### [Records to process]
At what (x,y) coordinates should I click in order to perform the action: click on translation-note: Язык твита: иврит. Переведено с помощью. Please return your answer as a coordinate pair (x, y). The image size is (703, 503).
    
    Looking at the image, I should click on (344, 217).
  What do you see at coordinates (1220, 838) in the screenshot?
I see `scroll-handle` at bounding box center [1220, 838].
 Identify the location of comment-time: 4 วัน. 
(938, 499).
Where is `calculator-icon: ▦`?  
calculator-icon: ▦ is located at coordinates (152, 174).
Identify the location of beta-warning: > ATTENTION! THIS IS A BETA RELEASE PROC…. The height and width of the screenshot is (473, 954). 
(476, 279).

---

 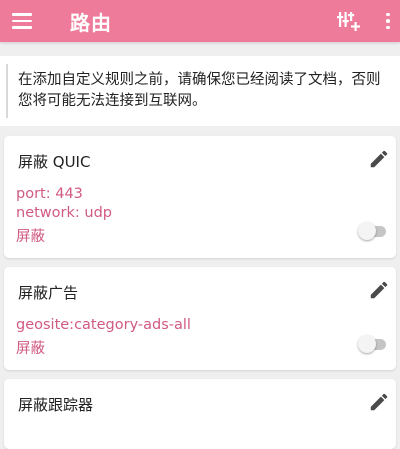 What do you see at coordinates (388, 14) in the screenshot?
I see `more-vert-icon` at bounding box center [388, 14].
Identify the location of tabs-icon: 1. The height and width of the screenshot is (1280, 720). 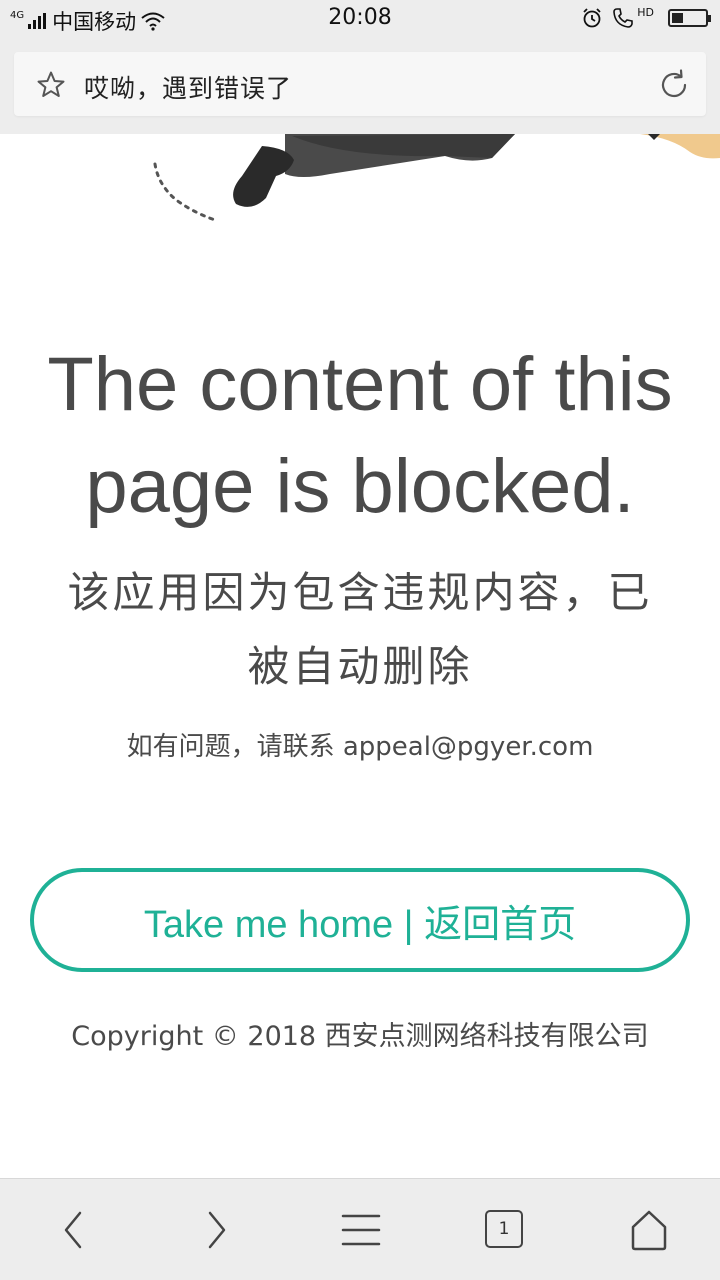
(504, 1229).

--

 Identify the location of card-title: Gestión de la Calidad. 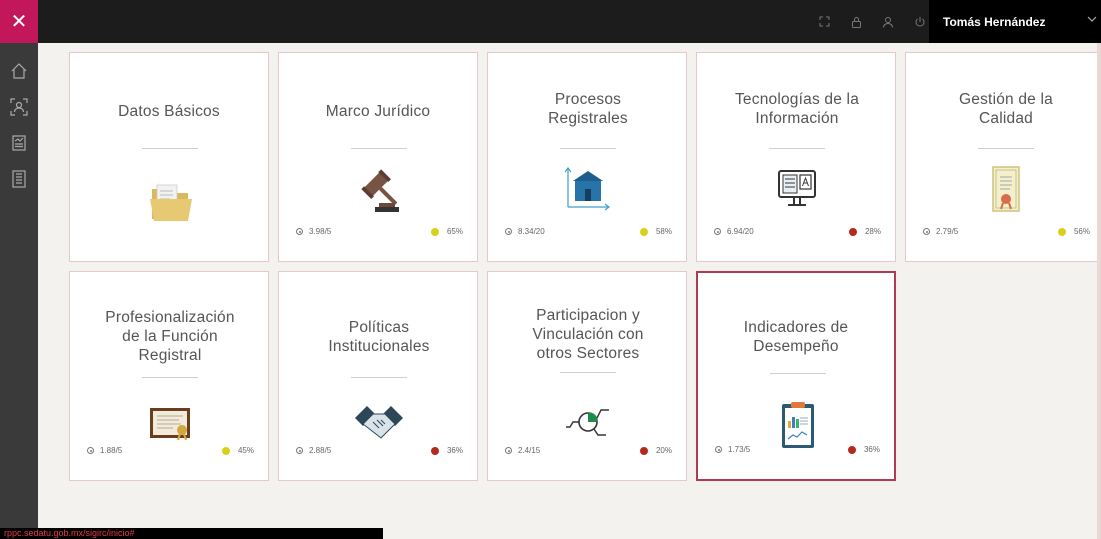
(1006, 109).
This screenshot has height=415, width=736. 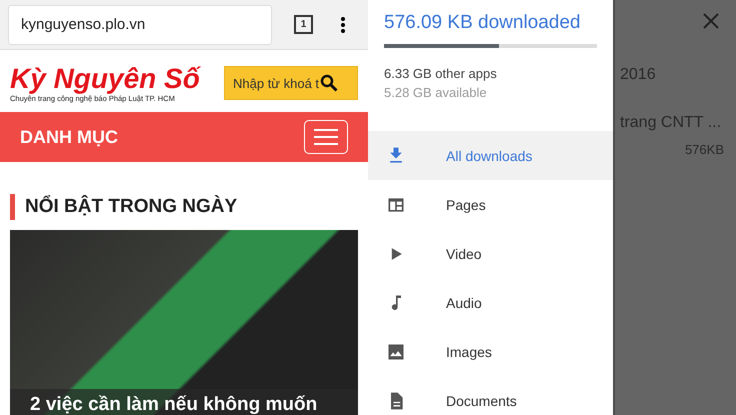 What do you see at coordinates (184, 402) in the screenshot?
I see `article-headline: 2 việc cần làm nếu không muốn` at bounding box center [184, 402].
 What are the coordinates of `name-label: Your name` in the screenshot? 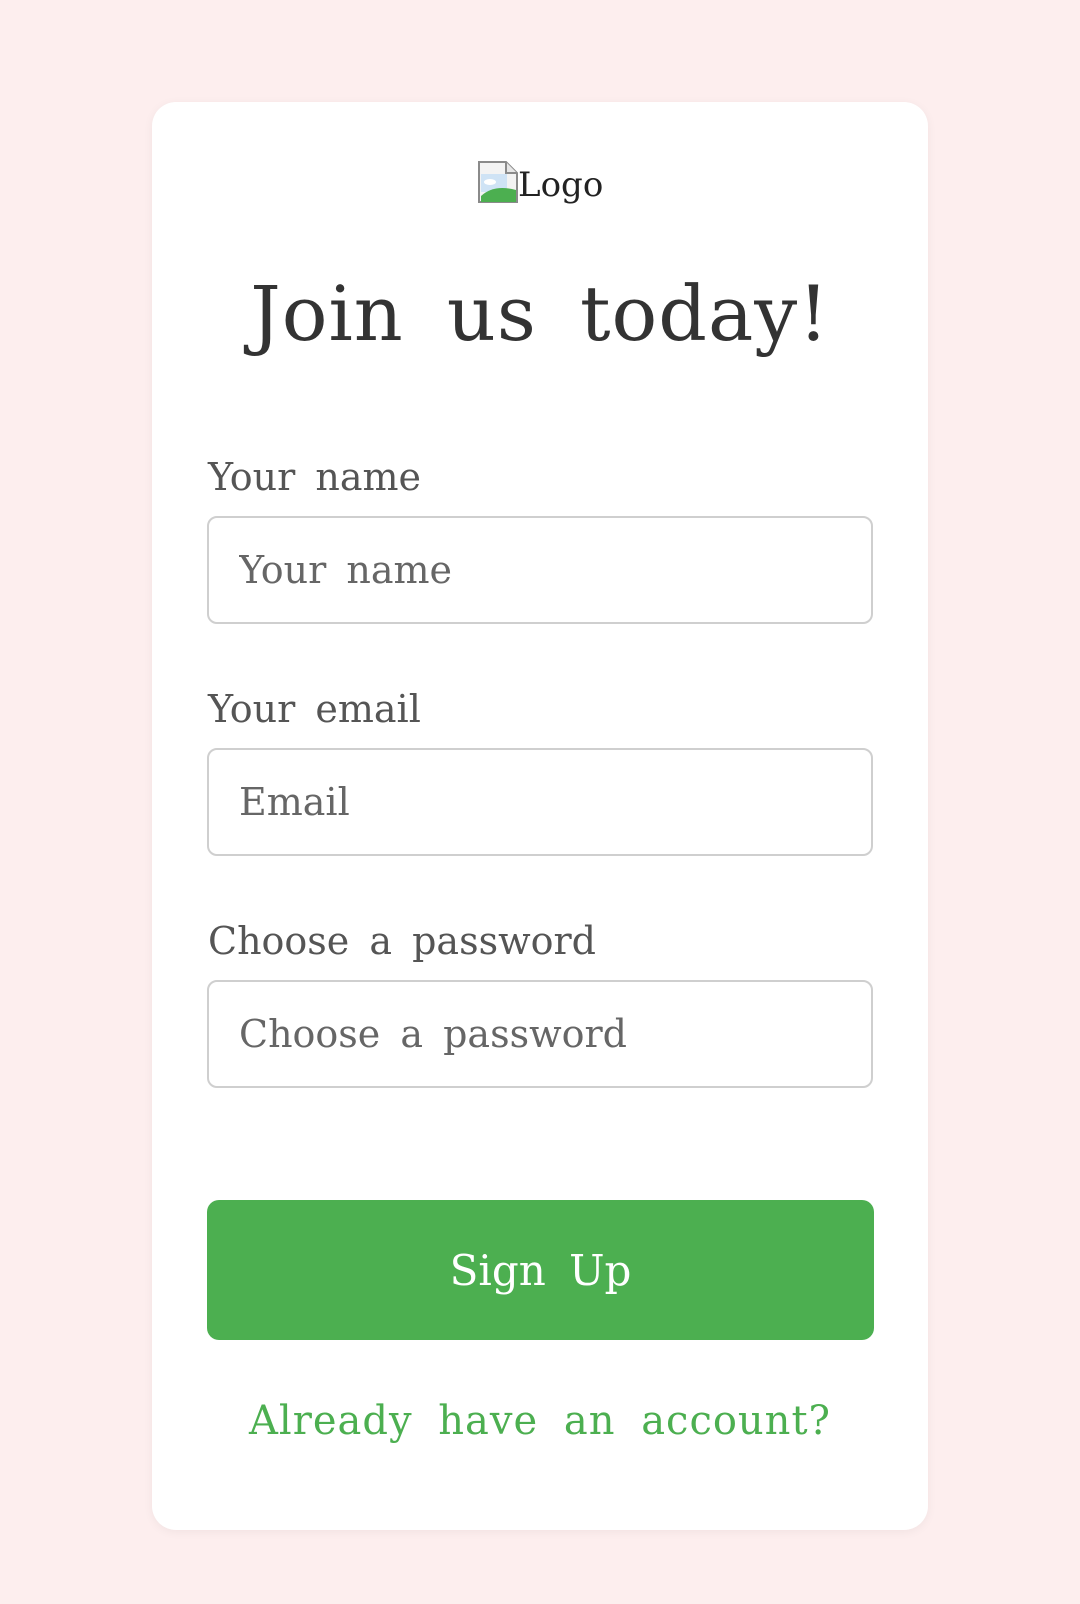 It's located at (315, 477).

### [Task objective]
Arrange the lines starting with the one containing "At what (x,y)" and ending with the one containing "(476, 279)." as a Markdown table with the columns Row and Line. Number each line in the Row column, and leave out blank lines.

### [Answer to this problem]
| Row | Line |
|---|---|
| 1 | At what (x,y) coordinates should I click in order to perform the action: click on translation-note: Язык твита: иврит. Переведено с помощью. Please return your answer as a coordinate pair (x, y). The image size is (703, 503). |
| 2 |     Looking at the image, I should click on (344, 217). |
| 3 |   What do you see at coordinates (1220, 838) in the screenshot? |
| 4 | I see `scroll-handle` at bounding box center [1220, 838]. |
| 5 |  Identify the location of comment-time: 4 วัน.  |
| 6 | (938, 499). |
| 7 | Where is `calculator-icon: ▦`?   |
| 8 | calculator-icon: ▦ is located at coordinates (152, 174). |
| 9 | Identify the location of beta-warning: > ATTENTION! THIS IS A BETA RELEASE PROC…. The height and width of the screenshot is (473, 954).  |
| 10 | (476, 279). |